The computer system can be divided into three basic blocks: a central processing unit (CPU), memory, and input/output (I/O) units. These blocks are coupled to each other by a bus. Input devices such as a keyboard, mouse, disk drive, analog-to-digital converter, etc., are used to input instructions and data to the computer system via an I/O unit. These instructions and data can be stored in memory. The CPU retrieves the data stored in the memory and processes the data as directed by the stored instructions. The results can be stored back into memory or output via the I/O unit to any output device such as a printer, cathode-ray tube (CRT) display, digital-to-analog converter, etc.
Computer memories usually fall under two classes: read-only memories (ROMs) and random access memories (RAMs). ROM is commonly used for storing information that is not subject to change. The CPU can only retrieve data that is stored at a particular address. On the other hand, RAM allows for the access of stored memory (reading) and has ability to alter the stored data (writing). RAMs fall under two categories. Static random access memories (SRAMs) store binary data by traditionally using flip-flop logic gate configurations. In contrast, dynamic random access memories (DRAMs) are charged-storage capacitors with drive transistors. One problem associated with both SRAMs and DRAMs is data integrity. Stored data can be corrupted due to faults in the SRAM, DRAM or in associated controller circuitry (hard errors). Additionally, over time, transient errors (soft errors) occur randomly. These soft errors cannot be predicted. They are mainly caused by alpha particle radiations which might discharge memory capacitors in DRAMs and cause flip-flops in SRAMs to change state. Soft and hard errors can also be caused by noise on the transmission media, shorted buses, power surges, faulty bus drivers, etc.
The occurrence of data corruption can have a significant detrimental impact on the overall performance of the computer system. A single error may not only lead to an incorrect result but can even cause the computer program to crash. Thus, methods have been developed to indicate the occurrence of errors.
A simple error detection (EDC) can be implemented by appending a single parity bit at the end of a byte (8 bits) of data. Even or odd parity can be specified. For even parity, the parity bit added to the dataword is set to "0" if the number of 1s in the byte is even. Otherwise, the parity bit is set to "1". For odd parity, the parity bit added to the dataword is set to "0" if the number of 1s in the byte is odd. Consequently, the total number of 1s in a byte, including the parity bit, should be even for even parity and odd for odd parity. A more sophisticated approach involves not only detecting the error but also correcting it as well. These are referred to as error correction codes (ECCs) An example of a commonly used ECC is the Hamming code or the modified Hamming code. The Hamming code principle consists of using several check bits to refine error detection to the point where it is possible not to just detect single bit errors but also to pinpoint their locations. Once the error bit is located, it can be corrected by complementing that bit. The number of check bits required to perform error correction depends on the length of the data string. Given n check bits, a data string having 2.sup.(n-1) -1 bits can be protected with double bit error detection and single error bit correction. By using ECC, the meantime between failures is extended, which leads to improved reliability to the overall computer system.

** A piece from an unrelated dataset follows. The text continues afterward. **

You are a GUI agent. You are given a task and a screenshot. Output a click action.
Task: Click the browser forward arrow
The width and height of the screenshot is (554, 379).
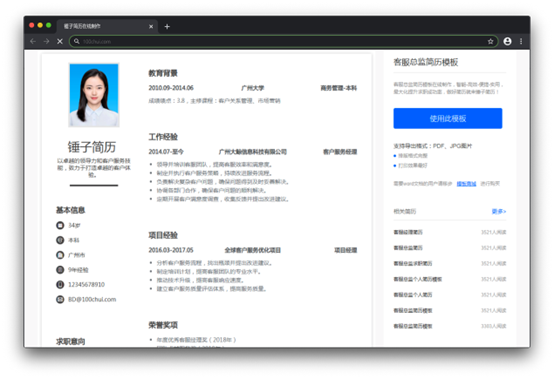(x=46, y=41)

Most often, error correction codes are employed when data is transferred between a transmitting subsystem, such as an I/O device or a processor, and the memory of a receiving subsystem. ECC codewords (i.e., ECC parity bits derived from the original codewords prior to being transmitted plus the original codewords) are transmitted and stored in the memory of this receiving subsystem. The ECC codewords are stored at the address specified by the transmitting subsystem. When the memory of the receiving subsystem is subsequently accessed by the same address, the data portion of the accessed ECC codewords is utilized to generate a subsequent set of parity bits. The original parity bits are then compared to the subsequent set of parity bits by performing an exclusive-or (XOR) logic operation on the corresponding bits. The resulting code from the XOR operation is referred to as the error syndrome code. The error syndrome code indicates whether an error has occurred in the data or parity bit portion of the subsequently accessed ECC codewords. When the error syndrome code is decoded, the bit location in the ECC codeword in which the error has occurred is identified. Thus, the system detects if any errors have occurred in the transmission of the ECC codewords-including errors that may have occurred in the parity bits themselves.
In the prior art, the use of ECC codes including the data detection is performed before the data is used by the system. In other words, where data is transferred from the memory system to a device for use, the error detection and correction occurs before the data is actually utilized by the system. Therefore, there is a delay due to performing the error detection and correction that exists before data being transferred is ready for use. However, given a 16 megabyte DRAM memory system using 256 K DRAMs with a 0.30% per thousand soft error rate, a single-bit soft error occurs only once in approximately 24-48 days. Thus, the occurrence of an error is very rare. Because errors are so rare, the delay that is incurred before the data may be used is an undue delay. It is desirable to be able to receive data and use the data as soon as it is received while still compensating for any possible errors in the data that may be detected and corrected.
The present invention provides for performing error correction on data that is transferred to a device, such that the device is able to use the data immediately upon receiving it. The present invention provides for performing error correction on the data transferred from the level two (L2) cache memory.